Toddlers are impatient, have very limited language skills, and are self-centered. None of these are criticisms. They are very little people, and do not develop patience, language, and empathy in a vacuum. These are all skills that we teach them. Not everyone has patience even by adulthood, as a few minutes in line at Costco will tell you. But it is a skill, not an inherited character trait. If you want a patient toddler, you have to teach her how to be a patient toddler. If you have a child with a spirited or tentative temperament, she might be inclined to react strongly even when you are very gently asking her to wait. Your best strategy for teaching patience is to understand what toddlers hear and how they think.
Toddlers hear any response to a request other than “yes” as if you said “no”. They don’t parse the details of “in just one minute”, “I just have to diaper the baby”, or even “the pan is on fire; I will be with you after I put it out”. I repeat: any answer other than “yes” is a “no” to a toddler. So don’t give them any other answer if you will eventually grant their request. If you are not, you are going to respond in a different way. That’s a different blog post.
Dr. Karp created a plan that really works. You are going to say “yes” but then you are going to create a situation that requires them to wait for a very small period of time before you deliver the results. The big issues are that you have to use patience stretching consistently, deliver it with warmth, and you have to be a little creative at the same time that you may be frustrated with your own multi-tasking. If you are exhausted or stressed beyond belief, this is going to be hard to execute. Take good care of yourself and believe that using this technique will make life at home less aggravating for you too!

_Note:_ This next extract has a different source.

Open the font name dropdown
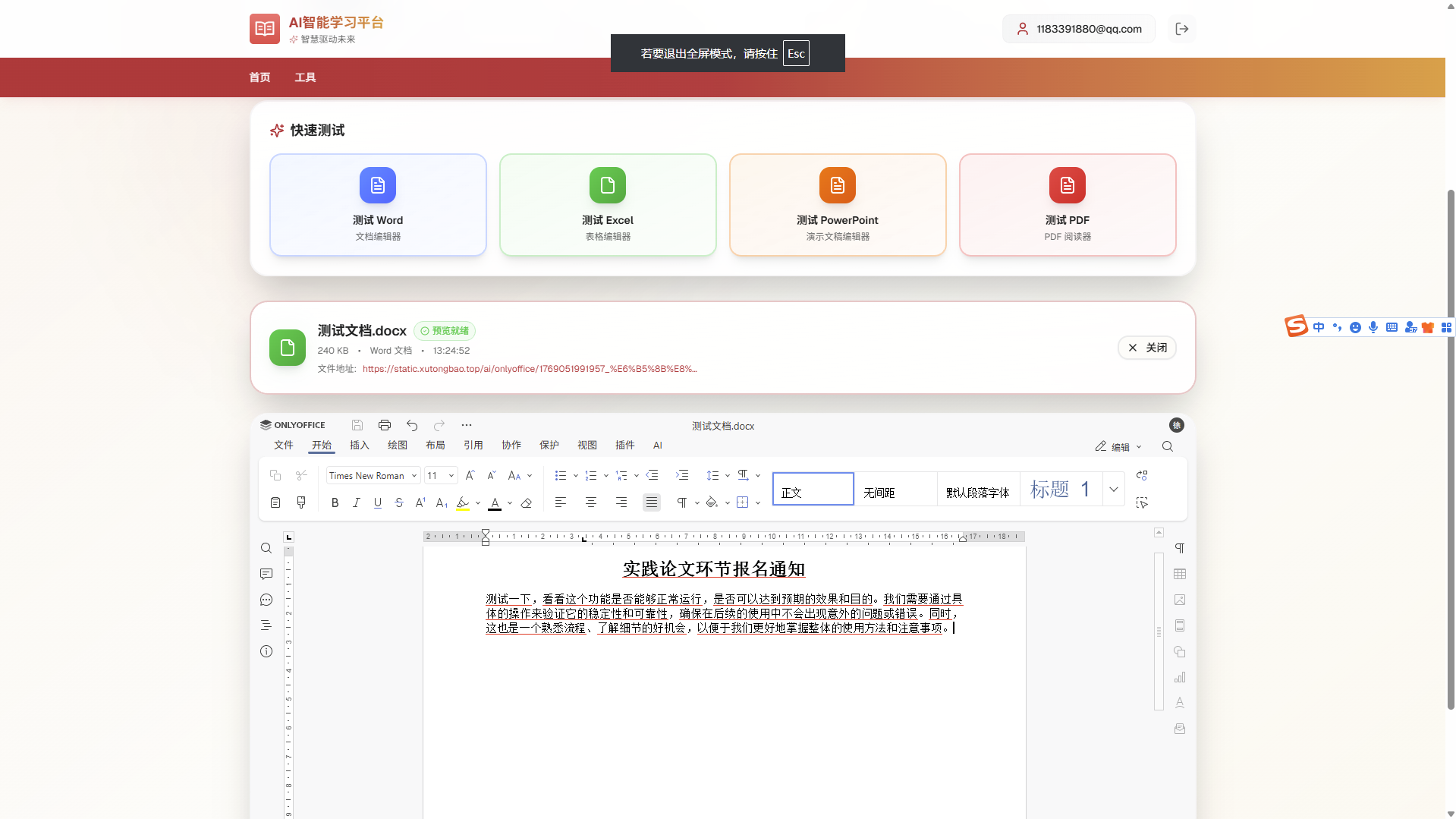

This is what it looks like: You are in a situation in which your child makes a request that you are willing to grant, and it can be accomplished reasonably quickly. This is not the time to pick something complicated. You are going to use the communication style that Dr. Karp designated the Fast Food Rule plus “toddler-ese”. Your phrases are short, repeated often, and with clear gestures, obvious facial expressions and a bit more emotion than a conversation with an older child.
Child: Want juice!!!
Adult: You want juice right now! (Fast Food Rule first, of course)
Child: Want Juuuuiiiccee!!
Adult: Smiling-Yes, let’s get your juice. ( start walking to fridge/counter and pause) Oh, I just have to open that cabinet over there and find the _____ then I will get your juicy-juice. (Waste about 10 seconds). OK, now where is that juice? I know, it is right in the fridge! (big smile). Hand over juice.
That’s it. First round of patience stretching accomplished. The pause is so short, and your response is so upbeat that a toddler might not even know what just happened. That is fine. The next request is going to be a 15 second pause, and so on. Previously instantaneous-tantrum toddlers have been known to stretch up to a minute in a single day. And longer on the next day. Don’t worry that she is going to see through the silly hunt in the cabinet. She is not that focused on you, remember? She is all about the juice.
Good luck, and I hope you get those angelic smiles as you require your toddler to wait for just a little bit!!